OFF BALANCE SHEET ARRANGEMENTS

The Company is not a party to any off balance sheet arrangements or transactions.

RELATED PARTY TRANSACTIONS

In 2014, the Company entered into an agreement with Rick Anderson, Chief Executive Officer and a Director, whereby the Company pays Mr. Anderson for office rental. During the year ended December 31, 2024, the Company recorded $48,000 as an expense for office rental (2023 - $48,000).

At December 31, 2024, Mr. Anderson owed the Company $667,104 (2023 - $420,707). The December 31, 2024 amount represents an advance on operating expenses that will be drawn down as incurred on behalf of Wilton in addition to expenses reimbursed by the Company and repayment.

ACCOUNTING POLICIES & CRITICAL ACCOUNTING ESTIMATES

Management is required to make judgments, assumptions and estimates in the application of IFRS that may have a significant impact on the financial results of the Company. Details outlining the Company’s accounting policies are contained in the notes to the Financial Statements.

The preparation of the Financial Statements in conformity with IFRS requires the Company to make estimates and assumptions that affect the reported amounts of assets and liabilities at the date of such Financial Statements and the reported amounts of revenues and expenses during the reported periods. The Company evaluates its estimates on an ongoing basis and bases them on various assumptions that are believed to be reasonable under the circumstances. Actual results may differ from these estimates under different assumptions or conditions.

ACCOUNTING STANDARDS ISSUED BUT NOT YET EFFECTIVE

IFRS 18 – Presentation and Disclosure in Financial Statements

In February 2024, the International Accounting Standards Board issued IFRS 18 Presentation and Disclosure in Financial Statements, which replaces IAS 1 Presentation of Financial Statements. The new standard is effective for annual reporting periods beginning on or after January 1, 2027.

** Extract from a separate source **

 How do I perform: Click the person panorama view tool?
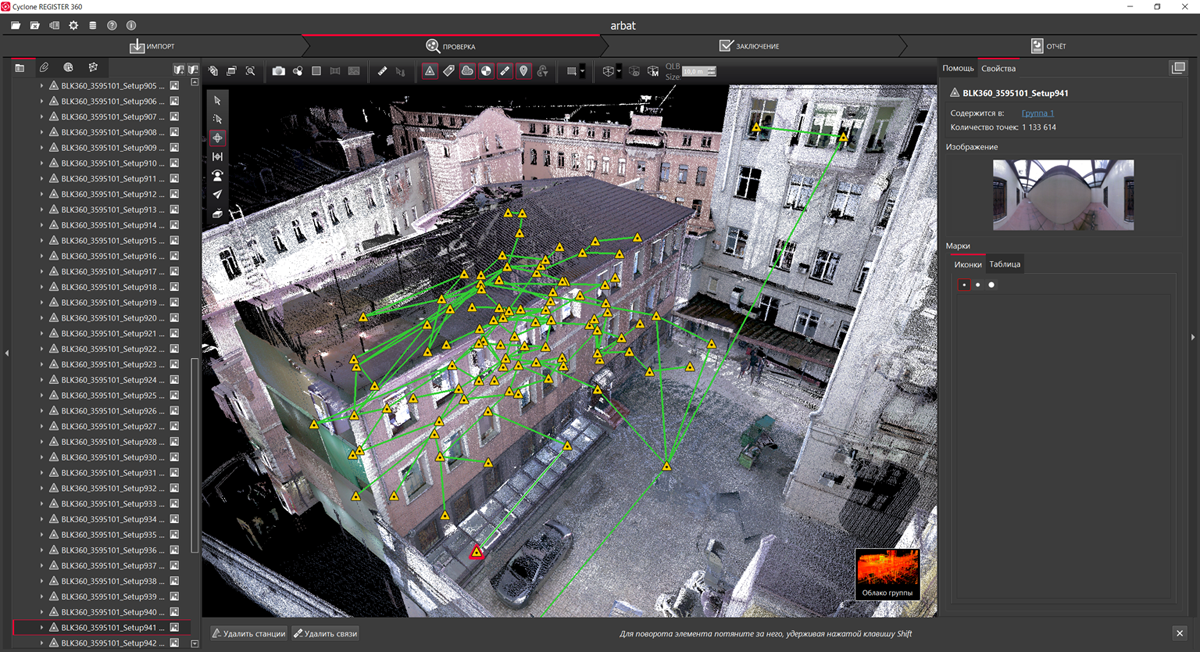click(217, 176)
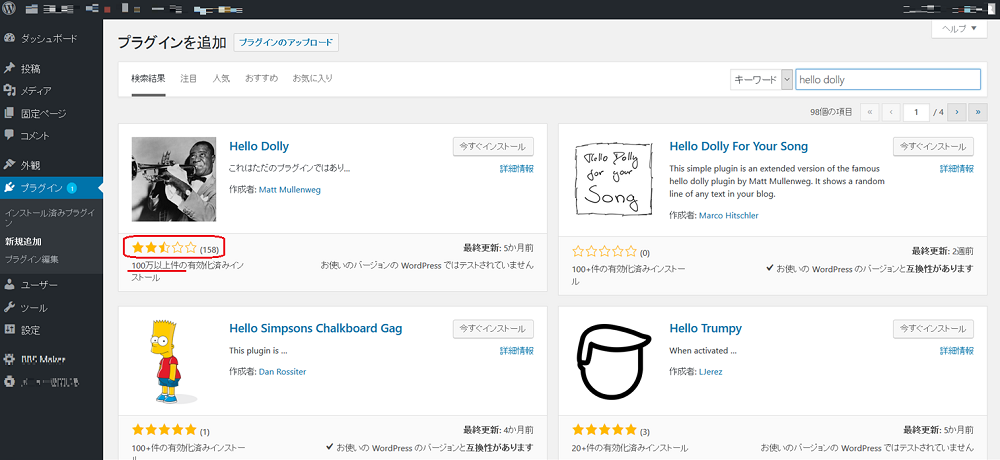The height and width of the screenshot is (460, 1000).
Task: Go to next results page arrow
Action: pos(957,112)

IFRS 18 retains many of the existing requirements under IAS 1 but introduces new requirements related to the structure and presentation of the statement of profit or loss. This includes the requirement to present income and expenses in five defined categories: operating, investing, financing, income taxes, and discontinued operations. It also mandates presentation of new subtotals, such as operating profit or loss and profit or loss before financing and income taxes.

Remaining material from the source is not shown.